- _Your objective_:
Starting at the line that has "You are a GUI" and ending after the line that has "pyautogui.click(x=34, y=219)", write those lines out again with "thread-line" replaced by "reply line" and nothing else changed.

- _Supplied data_:
-- Opening Marker --
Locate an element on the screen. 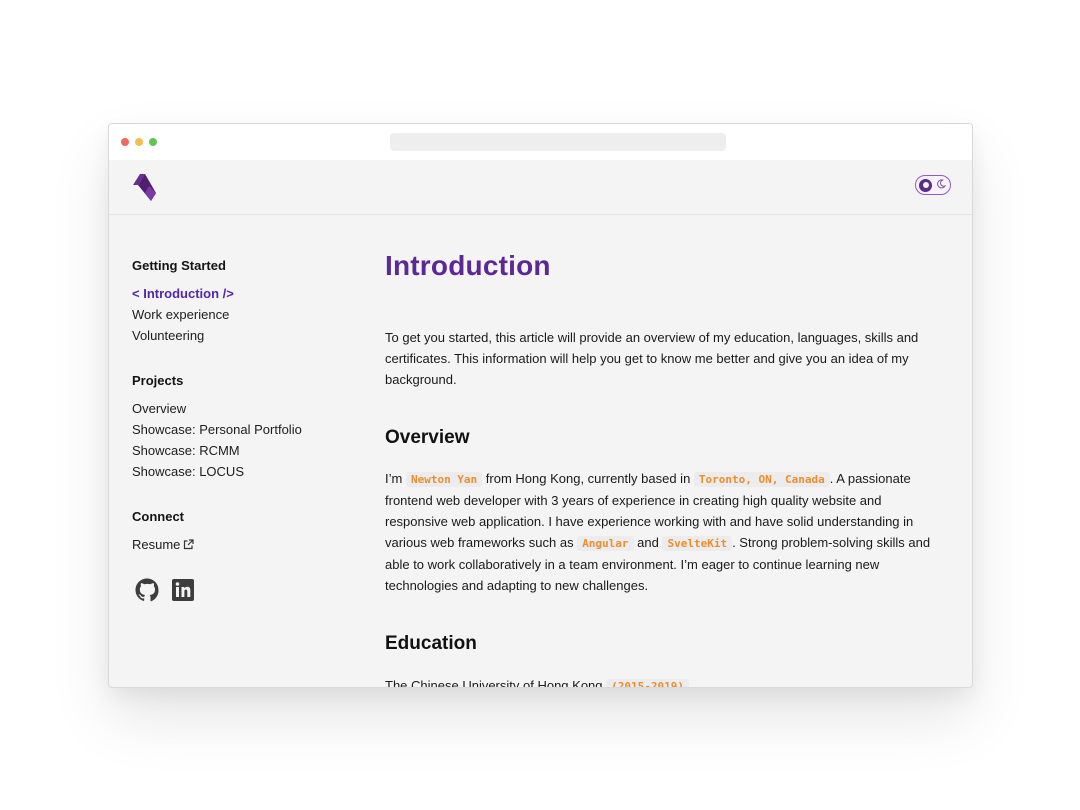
-- Closing Marker --
-- Opening Marker --
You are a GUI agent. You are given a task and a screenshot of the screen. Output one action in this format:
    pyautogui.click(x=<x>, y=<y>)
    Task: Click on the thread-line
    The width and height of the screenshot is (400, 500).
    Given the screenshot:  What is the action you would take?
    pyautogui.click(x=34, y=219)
-- Closing Marker --
- _Solved problem_:
You are a GUI agent. You are given a task and a screenshot of the screen. Output one action in this format:
    pyautogui.click(x=<x>, y=<y>)
    Task: Click on the reply line
    The width and height of the screenshot is (400, 500).
    Given the screenshot:  What is the action you would take?
    pyautogui.click(x=34, y=219)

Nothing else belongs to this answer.